Let’s take a look at one of these potentially crippling events in action, working backwards from the time of a Db2 subsystem restart.

12:59 – 1:03pm: Restart of DB2 subsystem
10:19am: A storage exception message was provided.
9:54am: Storage issue detected
9:02am: Potential storage issue detected
7:52am: High CPU usage and dataset activity detected

If one was given proactive notification at the time of the high CPU usage, five hours and 11 minutes before the Db2 subsystem restart, sufficient actions could have been taken to mitigate this four-minute outage, potentially over $36,000 in loses and additional risks avoided.

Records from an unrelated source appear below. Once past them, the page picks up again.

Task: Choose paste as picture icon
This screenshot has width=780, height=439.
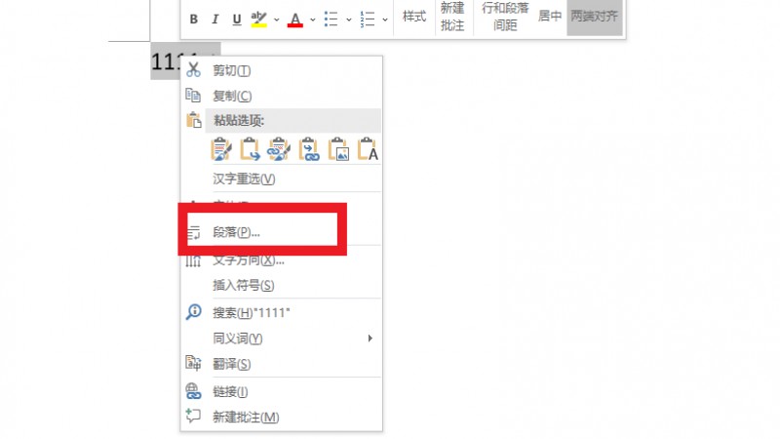Action: [x=338, y=149]
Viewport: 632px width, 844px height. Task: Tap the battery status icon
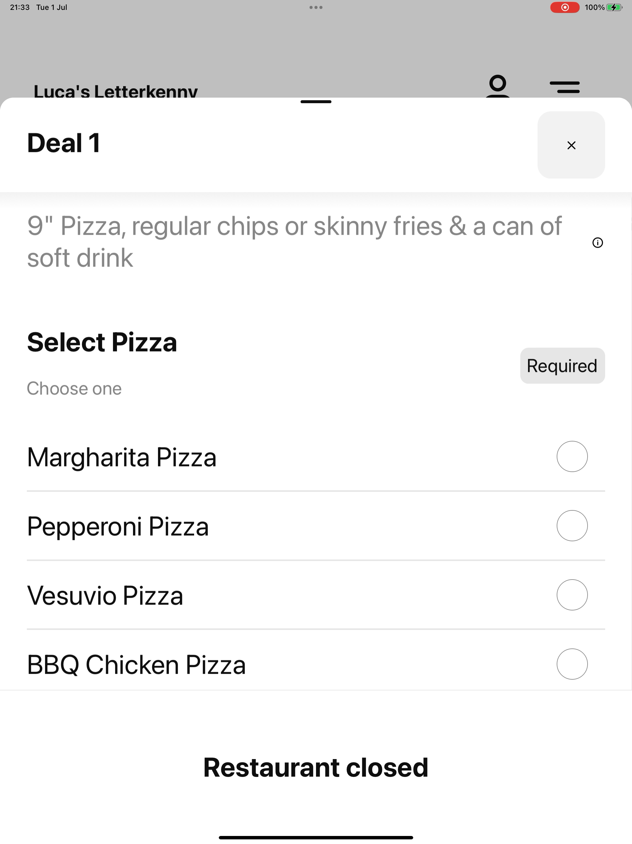pyautogui.click(x=614, y=7)
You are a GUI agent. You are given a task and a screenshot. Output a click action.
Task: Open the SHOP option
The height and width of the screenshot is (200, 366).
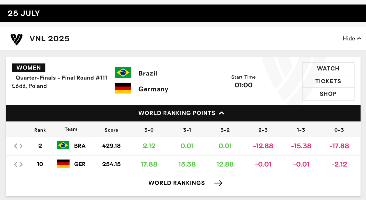328,94
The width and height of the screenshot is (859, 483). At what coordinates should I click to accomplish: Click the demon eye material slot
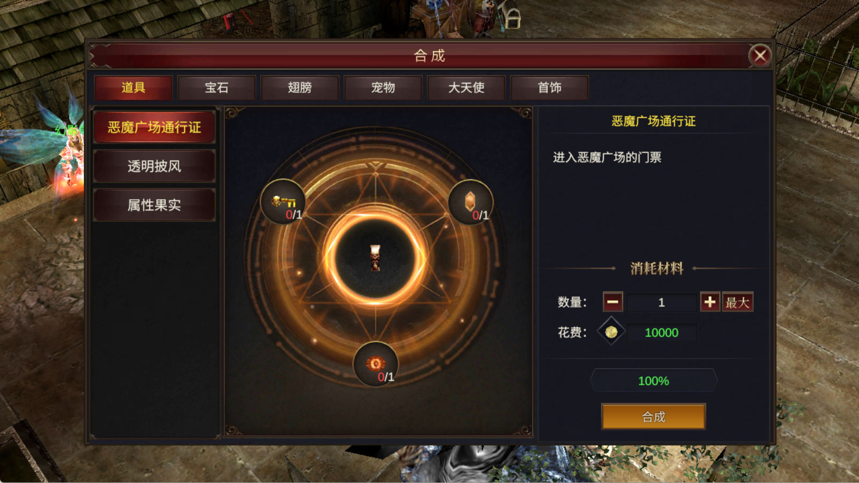click(376, 364)
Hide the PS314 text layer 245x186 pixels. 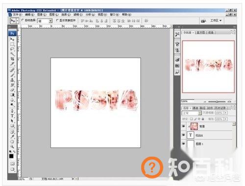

BMC AMI Ops Insight: The Power of AI and Machine Learning at Work

Leveraging AI and machine learning (ML) is vital to catching those early indicators of an event before they become a full-blown outage. Take BMC AMI Ops Insight’s multi-variant approach with the ability to look at multiple KPIs at once and cross-reference multiple groups simultaneously to detect issues earlier and with more accuracy. And while this level of observability seems complex, it’s surprisingly simple to implement.

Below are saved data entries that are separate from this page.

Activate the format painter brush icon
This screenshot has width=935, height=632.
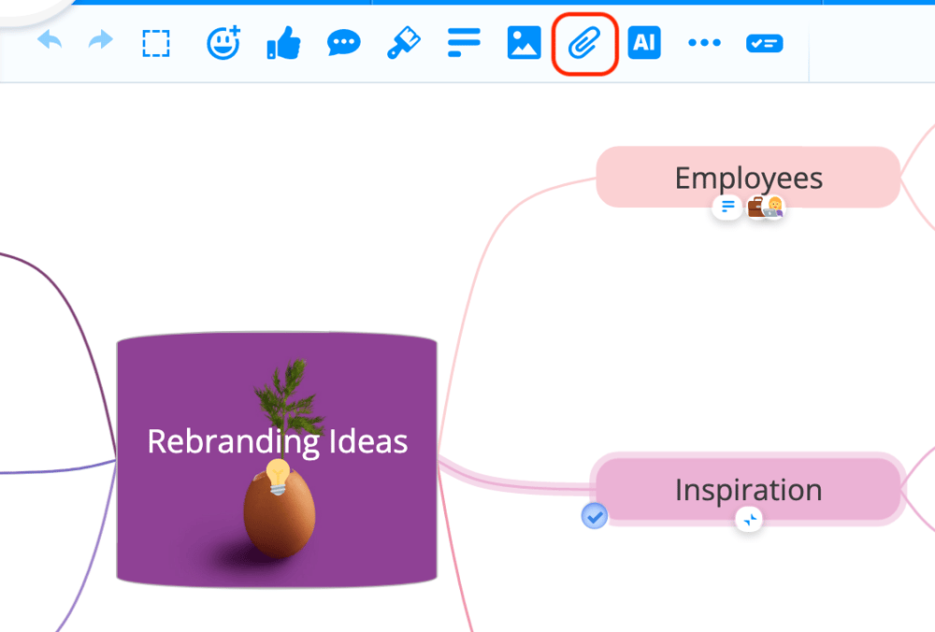[x=404, y=43]
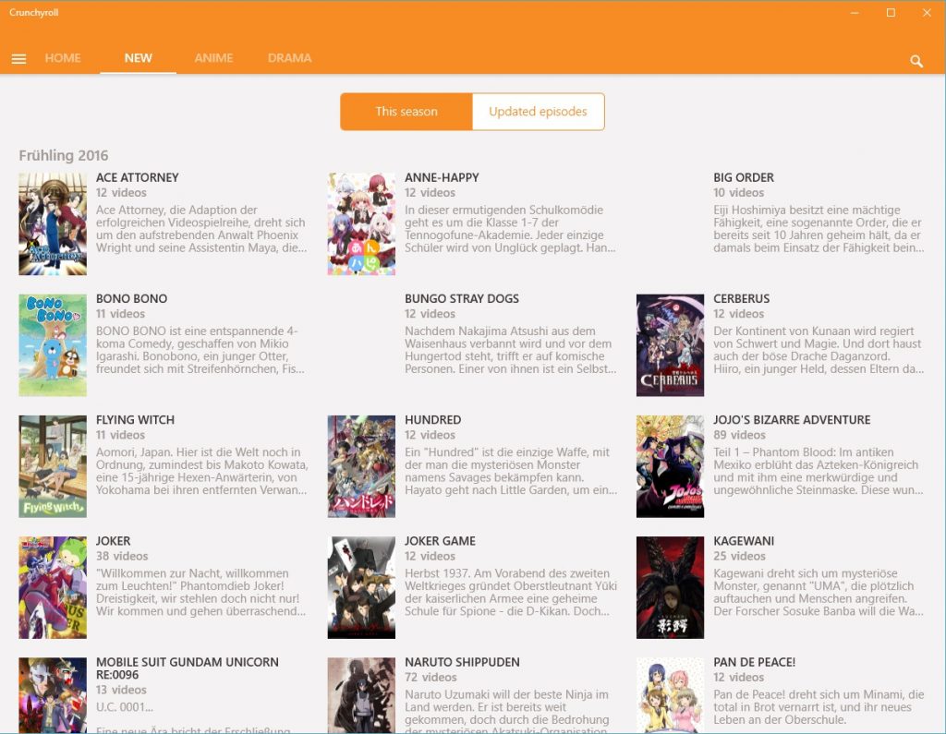The width and height of the screenshot is (946, 734).
Task: Maximize the Crunchyroll window
Action: 891,13
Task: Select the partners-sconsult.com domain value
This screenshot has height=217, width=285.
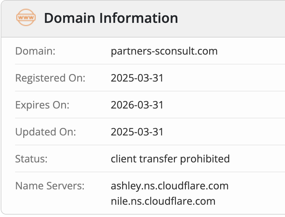Action: tap(164, 51)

By collecting four to six weeks of historic SMF data, BMC AMI Ops Insight creates a model of what “goodness” looks like and creates a baseline for LPARs to be measured against. Once this normal working model is created, the solution creates hundreds of scores a minute and triggers an alert when a rogue application creates an abnormal event. These alerts are then collated into a simple to use color-coded dashboard view which provides greater detail on the event.

By prioritizing the more critical issues in red, moderate in yellow and normal events in green, your newer workforce will understand which events to tackle first to ensure uptime is maintained and risks avoided – achieving greater operational resilience.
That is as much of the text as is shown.